Deshalb ist es kein Wunder, dass Konzerne wie Aldi und Ikea, aber auch Mittelständler wie Mammut oder Vaude in öffentlichen Statements die CSDDD befürworten und ausdrücklich auf die Nachhaltigkeitsrisiken in ihren Lieferketten hinweisen.

Wenn das Gesetz jetzt aus einem Antiregulierungs-Reflex heraus gestoppt würde, bliebe in Wirklichkeit ein Flickenteppich an nationalen Sorgfaltspflichtgesetzen zurück, der es vor allem für den deutschen Mittelstand noch viel schwieriger machen würde, die unterschiedlichen Anforderungen ihrer nachgelagerten Kunden zu erfüllen.
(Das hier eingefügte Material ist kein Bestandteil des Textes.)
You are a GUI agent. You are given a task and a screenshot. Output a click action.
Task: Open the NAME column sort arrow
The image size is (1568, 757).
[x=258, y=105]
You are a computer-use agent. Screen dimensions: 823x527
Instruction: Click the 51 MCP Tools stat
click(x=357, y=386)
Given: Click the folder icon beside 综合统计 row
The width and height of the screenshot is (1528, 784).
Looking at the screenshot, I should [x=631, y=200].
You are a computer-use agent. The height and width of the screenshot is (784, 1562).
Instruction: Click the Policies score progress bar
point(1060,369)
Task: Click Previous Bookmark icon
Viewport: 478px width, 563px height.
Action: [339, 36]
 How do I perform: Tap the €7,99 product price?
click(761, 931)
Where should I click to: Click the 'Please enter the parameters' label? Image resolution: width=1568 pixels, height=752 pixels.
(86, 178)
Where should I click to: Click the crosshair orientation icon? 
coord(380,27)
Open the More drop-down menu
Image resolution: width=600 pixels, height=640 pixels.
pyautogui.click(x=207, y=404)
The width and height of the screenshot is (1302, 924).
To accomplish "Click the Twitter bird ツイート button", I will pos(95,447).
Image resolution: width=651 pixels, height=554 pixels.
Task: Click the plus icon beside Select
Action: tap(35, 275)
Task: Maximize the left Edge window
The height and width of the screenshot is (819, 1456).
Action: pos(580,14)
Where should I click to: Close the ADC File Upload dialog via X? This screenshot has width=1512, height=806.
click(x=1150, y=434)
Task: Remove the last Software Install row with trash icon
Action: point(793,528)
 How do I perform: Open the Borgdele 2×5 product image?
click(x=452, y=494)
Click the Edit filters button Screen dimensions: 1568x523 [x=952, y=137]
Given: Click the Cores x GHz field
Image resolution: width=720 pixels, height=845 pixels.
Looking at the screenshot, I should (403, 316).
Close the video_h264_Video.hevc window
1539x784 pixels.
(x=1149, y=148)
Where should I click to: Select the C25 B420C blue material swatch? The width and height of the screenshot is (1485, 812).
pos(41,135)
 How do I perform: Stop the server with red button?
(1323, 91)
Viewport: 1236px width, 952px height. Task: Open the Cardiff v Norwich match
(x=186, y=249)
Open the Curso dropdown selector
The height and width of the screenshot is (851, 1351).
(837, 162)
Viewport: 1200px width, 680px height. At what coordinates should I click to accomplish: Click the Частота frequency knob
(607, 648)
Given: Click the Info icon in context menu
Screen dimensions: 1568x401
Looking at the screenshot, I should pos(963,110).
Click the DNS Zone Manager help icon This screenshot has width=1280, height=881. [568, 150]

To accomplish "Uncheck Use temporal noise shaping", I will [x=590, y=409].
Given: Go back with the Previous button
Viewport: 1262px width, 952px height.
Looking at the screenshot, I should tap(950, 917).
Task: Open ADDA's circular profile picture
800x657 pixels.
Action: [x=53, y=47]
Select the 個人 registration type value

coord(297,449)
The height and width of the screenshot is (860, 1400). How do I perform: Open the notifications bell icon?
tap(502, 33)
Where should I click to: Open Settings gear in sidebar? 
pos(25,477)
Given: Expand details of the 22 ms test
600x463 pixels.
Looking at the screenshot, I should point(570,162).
Rahmensetzung mit Augenmaß

Die EU-Richtlinie liegt auf dem Tisch – wird sie vor Weihnachten verabschiedet, bekommen unsere Unternehmen die Rahmensetzung mit Augenmaß, die sie verdienen: mit großzügigen Übergangsfristen, einem engen Fokus auf Risikosektoren und Berichtspflichten, die zu 100 Prozent auf den bestehenden Berichtspflichten der CSRD aufbauen. Dann würde die spezifische Ausgestaltung von Geschäftsbeziehungen zwischen Unternehmen an die Stelle unverbindlicher Absichtserklärungen treten, um dafür zu sorgen, dass Menschenrechtsverletzungen und Umweltzerstörung auch außerhalb unserer Grenzen endlich ins Blickfeld rücken.